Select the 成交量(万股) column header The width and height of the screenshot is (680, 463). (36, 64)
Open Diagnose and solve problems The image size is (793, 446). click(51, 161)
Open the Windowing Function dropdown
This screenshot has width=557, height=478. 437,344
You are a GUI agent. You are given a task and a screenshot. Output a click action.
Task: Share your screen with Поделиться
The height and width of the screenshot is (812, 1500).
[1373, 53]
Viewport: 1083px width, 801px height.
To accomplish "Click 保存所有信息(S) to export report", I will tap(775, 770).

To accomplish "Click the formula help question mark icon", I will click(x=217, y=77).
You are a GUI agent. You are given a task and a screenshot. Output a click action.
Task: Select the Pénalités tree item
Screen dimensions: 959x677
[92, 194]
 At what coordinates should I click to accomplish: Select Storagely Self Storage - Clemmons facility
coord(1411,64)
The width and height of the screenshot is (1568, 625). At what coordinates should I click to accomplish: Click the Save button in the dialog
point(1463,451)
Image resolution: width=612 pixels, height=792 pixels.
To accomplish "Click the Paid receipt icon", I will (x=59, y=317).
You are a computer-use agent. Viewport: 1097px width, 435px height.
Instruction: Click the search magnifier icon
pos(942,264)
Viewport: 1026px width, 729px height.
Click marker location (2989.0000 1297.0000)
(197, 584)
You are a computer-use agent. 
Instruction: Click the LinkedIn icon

### Work request
Whatever appears in the listing above, write it down again exactly.

### Completed exercise
Select the 成交量(万股) column header The width and height of the screenshot is (680, 463). (36, 64)
Open Diagnose and solve problems The image size is (793, 446). click(51, 161)
Open the Windowing Function dropdown
This screenshot has width=557, height=478. 437,344
You are a GUI agent. You are given a task and a screenshot. Output a click action.
Task: Share your screen with Поделиться
The height and width of the screenshot is (812, 1500).
[1373, 53]
Viewport: 1083px width, 801px height.
To accomplish "Click 保存所有信息(S) to export report", I will tap(775, 770).

To accomplish "Click the formula help question mark icon", I will click(x=217, y=77).
You are a GUI agent. You are given a task and a screenshot. Output a click action.
Task: Select the Pénalités tree item
Screen dimensions: 959x677
[92, 194]
 At what coordinates should I click to accomplish: Select Storagely Self Storage - Clemmons facility
coord(1411,64)
The width and height of the screenshot is (1568, 625). At what coordinates should I click to accomplish: Click the Save button in the dialog
point(1463,451)
Image resolution: width=612 pixels, height=792 pixels.
To accomplish "Click the Paid receipt icon", I will (x=59, y=317).
You are a computer-use agent. Viewport: 1097px width, 435px height.
Instruction: Click the search magnifier icon
pos(942,264)
Viewport: 1026px width, 729px height.
Click marker location (2989.0000 1297.0000)
(197, 584)
You are a computer-use agent. 
Instruction: Click the LinkedIn icon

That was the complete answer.